> Try it
Reproduce the entries so that every line matches the original exactly.

> Material provided
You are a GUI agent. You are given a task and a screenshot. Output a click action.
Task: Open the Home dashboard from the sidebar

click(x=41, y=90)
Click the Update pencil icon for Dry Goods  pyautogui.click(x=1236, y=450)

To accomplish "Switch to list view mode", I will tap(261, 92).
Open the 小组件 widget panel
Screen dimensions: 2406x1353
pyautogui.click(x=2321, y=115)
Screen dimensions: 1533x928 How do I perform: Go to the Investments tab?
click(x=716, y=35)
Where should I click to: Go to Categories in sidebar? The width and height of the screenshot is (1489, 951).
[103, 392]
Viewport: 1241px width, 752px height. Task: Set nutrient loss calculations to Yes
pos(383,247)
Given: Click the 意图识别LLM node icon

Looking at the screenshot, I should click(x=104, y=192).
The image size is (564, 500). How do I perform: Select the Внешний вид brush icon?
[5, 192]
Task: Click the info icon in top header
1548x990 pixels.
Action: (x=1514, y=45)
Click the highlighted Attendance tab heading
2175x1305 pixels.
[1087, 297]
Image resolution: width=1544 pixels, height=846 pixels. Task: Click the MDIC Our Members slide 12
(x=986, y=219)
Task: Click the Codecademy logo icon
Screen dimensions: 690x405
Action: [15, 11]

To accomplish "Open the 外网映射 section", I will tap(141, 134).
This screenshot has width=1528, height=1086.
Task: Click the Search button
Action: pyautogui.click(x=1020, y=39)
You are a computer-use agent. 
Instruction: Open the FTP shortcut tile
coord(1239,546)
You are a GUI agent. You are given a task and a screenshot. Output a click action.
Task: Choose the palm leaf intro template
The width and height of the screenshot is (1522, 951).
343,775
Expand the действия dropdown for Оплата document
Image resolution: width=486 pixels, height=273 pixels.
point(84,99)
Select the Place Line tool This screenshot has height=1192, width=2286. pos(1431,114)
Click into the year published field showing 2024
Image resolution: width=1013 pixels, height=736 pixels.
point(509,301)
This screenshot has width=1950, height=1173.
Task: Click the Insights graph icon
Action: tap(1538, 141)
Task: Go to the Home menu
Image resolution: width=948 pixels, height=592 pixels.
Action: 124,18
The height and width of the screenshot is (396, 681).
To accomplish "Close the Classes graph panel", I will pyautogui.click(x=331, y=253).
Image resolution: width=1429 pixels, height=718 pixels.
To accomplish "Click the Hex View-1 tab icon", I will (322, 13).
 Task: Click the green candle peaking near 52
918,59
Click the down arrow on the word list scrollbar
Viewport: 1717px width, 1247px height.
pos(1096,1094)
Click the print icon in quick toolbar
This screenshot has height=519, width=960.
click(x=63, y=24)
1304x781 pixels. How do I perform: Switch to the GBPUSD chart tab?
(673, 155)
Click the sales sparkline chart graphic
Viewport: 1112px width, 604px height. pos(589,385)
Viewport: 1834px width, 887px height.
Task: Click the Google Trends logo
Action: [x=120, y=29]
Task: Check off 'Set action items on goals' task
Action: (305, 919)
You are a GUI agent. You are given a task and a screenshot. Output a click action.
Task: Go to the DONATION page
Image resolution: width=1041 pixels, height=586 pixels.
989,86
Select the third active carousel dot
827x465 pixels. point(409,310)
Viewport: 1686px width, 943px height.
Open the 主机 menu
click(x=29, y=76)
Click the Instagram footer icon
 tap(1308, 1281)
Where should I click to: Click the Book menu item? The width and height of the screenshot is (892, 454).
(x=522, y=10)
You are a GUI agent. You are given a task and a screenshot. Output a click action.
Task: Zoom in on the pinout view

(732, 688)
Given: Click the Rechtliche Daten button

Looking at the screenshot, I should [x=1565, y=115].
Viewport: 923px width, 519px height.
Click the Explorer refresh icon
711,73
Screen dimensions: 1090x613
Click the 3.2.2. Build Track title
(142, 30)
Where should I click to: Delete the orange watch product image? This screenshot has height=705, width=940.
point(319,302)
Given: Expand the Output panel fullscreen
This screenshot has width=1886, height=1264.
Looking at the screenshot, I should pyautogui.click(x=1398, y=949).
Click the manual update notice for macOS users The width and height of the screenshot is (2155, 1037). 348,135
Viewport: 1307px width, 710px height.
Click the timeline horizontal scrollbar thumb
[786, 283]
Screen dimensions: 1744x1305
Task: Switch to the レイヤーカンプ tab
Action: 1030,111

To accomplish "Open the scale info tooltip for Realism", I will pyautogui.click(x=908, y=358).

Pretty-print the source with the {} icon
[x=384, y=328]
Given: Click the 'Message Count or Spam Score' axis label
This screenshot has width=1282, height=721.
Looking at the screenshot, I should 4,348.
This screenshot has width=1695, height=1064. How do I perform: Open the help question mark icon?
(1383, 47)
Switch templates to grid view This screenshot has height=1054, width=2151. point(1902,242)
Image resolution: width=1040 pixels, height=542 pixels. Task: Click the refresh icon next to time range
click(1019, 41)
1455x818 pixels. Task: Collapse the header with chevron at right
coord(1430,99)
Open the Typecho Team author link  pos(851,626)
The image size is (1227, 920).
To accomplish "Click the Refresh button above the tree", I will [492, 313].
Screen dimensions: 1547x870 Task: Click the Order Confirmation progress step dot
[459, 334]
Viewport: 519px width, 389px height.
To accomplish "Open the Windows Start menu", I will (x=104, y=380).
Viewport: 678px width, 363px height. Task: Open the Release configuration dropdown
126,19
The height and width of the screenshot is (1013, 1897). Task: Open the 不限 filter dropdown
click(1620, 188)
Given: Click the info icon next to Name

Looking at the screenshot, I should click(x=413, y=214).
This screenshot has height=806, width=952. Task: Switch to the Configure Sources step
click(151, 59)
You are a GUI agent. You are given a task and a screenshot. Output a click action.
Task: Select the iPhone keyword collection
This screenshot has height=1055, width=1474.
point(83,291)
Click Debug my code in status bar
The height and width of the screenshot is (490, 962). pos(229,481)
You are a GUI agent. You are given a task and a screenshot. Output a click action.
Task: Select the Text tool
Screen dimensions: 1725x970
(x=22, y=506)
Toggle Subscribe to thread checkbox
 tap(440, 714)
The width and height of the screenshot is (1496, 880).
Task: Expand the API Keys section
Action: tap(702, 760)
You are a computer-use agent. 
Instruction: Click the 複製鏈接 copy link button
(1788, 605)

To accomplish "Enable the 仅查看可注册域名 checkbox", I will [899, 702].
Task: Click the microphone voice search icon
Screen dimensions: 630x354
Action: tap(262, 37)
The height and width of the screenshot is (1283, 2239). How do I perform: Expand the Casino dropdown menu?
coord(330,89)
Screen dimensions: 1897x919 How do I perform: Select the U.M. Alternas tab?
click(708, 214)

> Exercise answer
You are a GUI agent. You are given a task and a screenshot. Output a click action.
Task: Open the Home dashboard from the sidebar

click(x=41, y=90)
Click the Update pencil icon for Dry Goods  pyautogui.click(x=1236, y=450)

To accomplish "Switch to list view mode", I will tap(261, 92).
Open the 小组件 widget panel
Screen dimensions: 2406x1353
pyautogui.click(x=2321, y=115)
Screen dimensions: 1533x928 How do I perform: Go to the Investments tab?
click(x=716, y=35)
Where should I click to: Go to Categories in sidebar? The width and height of the screenshot is (1489, 951).
[103, 392]
Viewport: 1241px width, 752px height. Task: Set nutrient loss calculations to Yes
pos(383,247)
Given: Click the 意图识别LLM node icon

Looking at the screenshot, I should click(x=104, y=192).
The image size is (564, 500). How do I perform: Select the Внешний вид brush icon?
[5, 192]
Task: Click the info icon in top header
1548x990 pixels.
Action: (x=1514, y=45)
Click the highlighted Attendance tab heading
2175x1305 pixels.
[1087, 297]
Image resolution: width=1544 pixels, height=846 pixels. Task: Click the MDIC Our Members slide 12
(x=986, y=219)
Task: Click the Codecademy logo icon
Screen dimensions: 690x405
Action: [15, 11]

To accomplish "Open the 外网映射 section", I will tap(141, 134).
This screenshot has width=1528, height=1086.
Task: Click the Search button
Action: pyautogui.click(x=1020, y=39)
You are a computer-use agent. 
Instruction: Open the FTP shortcut tile
coord(1239,546)
You are a GUI agent. You are given a task and a screenshot. Output a click action.
Task: Choose the palm leaf intro template
The width and height of the screenshot is (1522, 951).
343,775
Expand the действия dropdown for Оплата document
Image resolution: width=486 pixels, height=273 pixels.
point(84,99)
Select the Place Line tool This screenshot has height=1192, width=2286. pos(1431,114)
Click into the year published field showing 2024
Image resolution: width=1013 pixels, height=736 pixels.
point(509,301)
This screenshot has width=1950, height=1173.
Task: Click the Insights graph icon
Action: tap(1538, 141)
Task: Go to the Home menu
Image resolution: width=948 pixels, height=592 pixels.
Action: 124,18
The height and width of the screenshot is (396, 681).
To accomplish "Close the Classes graph panel", I will pyautogui.click(x=331, y=253).
Image resolution: width=1429 pixels, height=718 pixels.
To accomplish "Click the Hex View-1 tab icon", I will (322, 13).
 Task: Click the green candle peaking near 52
918,59
Click the down arrow on the word list scrollbar
Viewport: 1717px width, 1247px height.
pos(1096,1094)
Click the print icon in quick toolbar
This screenshot has height=519, width=960.
click(x=63, y=24)
1304x781 pixels. How do I perform: Switch to the GBPUSD chart tab?
(673, 155)
Click the sales sparkline chart graphic
Viewport: 1112px width, 604px height. pos(589,385)
Viewport: 1834px width, 887px height.
Task: Click the Google Trends logo
Action: [x=120, y=29]
Task: Check off 'Set action items on goals' task
Action: (305, 919)
You are a GUI agent. You are given a task and a screenshot. Output a click action.
Task: Go to the DONATION page
Image resolution: width=1041 pixels, height=586 pixels.
989,86
Select the third active carousel dot
827x465 pixels. point(409,310)
Viewport: 1686px width, 943px height.
Open the 主机 menu
click(x=29, y=76)
Click the Instagram footer icon
 tap(1308, 1281)
Where should I click to: Click the Book menu item? The width and height of the screenshot is (892, 454).
(x=522, y=10)
You are a GUI agent. You are given a task and a screenshot. Output a click action.
Task: Zoom in on the pinout view

(732, 688)
Given: Click the Rechtliche Daten button

Looking at the screenshot, I should [x=1565, y=115].
Viewport: 923px width, 519px height.
Click the Explorer refresh icon
711,73
Screen dimensions: 1090x613
Click the 3.2.2. Build Track title
(142, 30)
Where should I click to: Delete the orange watch product image? This screenshot has height=705, width=940.
point(319,302)
Given: Expand the Output panel fullscreen
This screenshot has width=1886, height=1264.
Looking at the screenshot, I should pyautogui.click(x=1398, y=949).
Click the manual update notice for macOS users The width and height of the screenshot is (2155, 1037). 348,135
Viewport: 1307px width, 710px height.
Click the timeline horizontal scrollbar thumb
[786, 283]
Screen dimensions: 1744x1305
Task: Switch to the レイヤーカンプ tab
Action: 1030,111

To accomplish "Open the scale info tooltip for Realism", I will pyautogui.click(x=908, y=358).

Pretty-print the source with the {} icon
[x=384, y=328]
Given: Click the 'Message Count or Spam Score' axis label
This screenshot has width=1282, height=721.
Looking at the screenshot, I should 4,348.
This screenshot has width=1695, height=1064. How do I perform: Open the help question mark icon?
(1383, 47)
Switch templates to grid view This screenshot has height=1054, width=2151. point(1902,242)
Image resolution: width=1040 pixels, height=542 pixels. Task: Click the refresh icon next to time range
click(1019, 41)
1455x818 pixels. Task: Collapse the header with chevron at right
coord(1430,99)
Open the Typecho Team author link  pos(851,626)
The image size is (1227, 920).
To accomplish "Click the Refresh button above the tree", I will [492, 313].
Screen dimensions: 1547x870 Task: Click the Order Confirmation progress step dot
[459, 334]
Viewport: 519px width, 389px height.
To accomplish "Open the Windows Start menu", I will (x=104, y=380).
Viewport: 678px width, 363px height. Task: Open the Release configuration dropdown
126,19
The height and width of the screenshot is (1013, 1897). Task: Open the 不限 filter dropdown
click(1620, 188)
Given: Click the info icon next to Name

Looking at the screenshot, I should click(x=413, y=214).
This screenshot has height=806, width=952. Task: Switch to the Configure Sources step
click(151, 59)
You are a GUI agent. You are given a task and a screenshot. Output a click action.
Task: Select the iPhone keyword collection
This screenshot has height=1055, width=1474.
point(83,291)
Click Debug my code in status bar
The height and width of the screenshot is (490, 962). pos(229,481)
You are a GUI agent. You are given a task and a screenshot. Output a click action.
Task: Select the Text tool
Screen dimensions: 1725x970
(x=22, y=506)
Toggle Subscribe to thread checkbox
 tap(440, 714)
The width and height of the screenshot is (1496, 880).
Task: Expand the API Keys section
Action: tap(702, 760)
You are a computer-use agent. 
Instruction: Click the 複製鏈接 copy link button
(1788, 605)

To accomplish "Enable the 仅查看可注册域名 checkbox", I will [899, 702].
Task: Click the microphone voice search icon
Screen dimensions: 630x354
Action: tap(262, 37)
The height and width of the screenshot is (1283, 2239). How do I perform: Expand the Casino dropdown menu?
coord(330,89)
Screen dimensions: 1897x919 How do I perform: Select the U.M. Alternas tab?
click(708, 214)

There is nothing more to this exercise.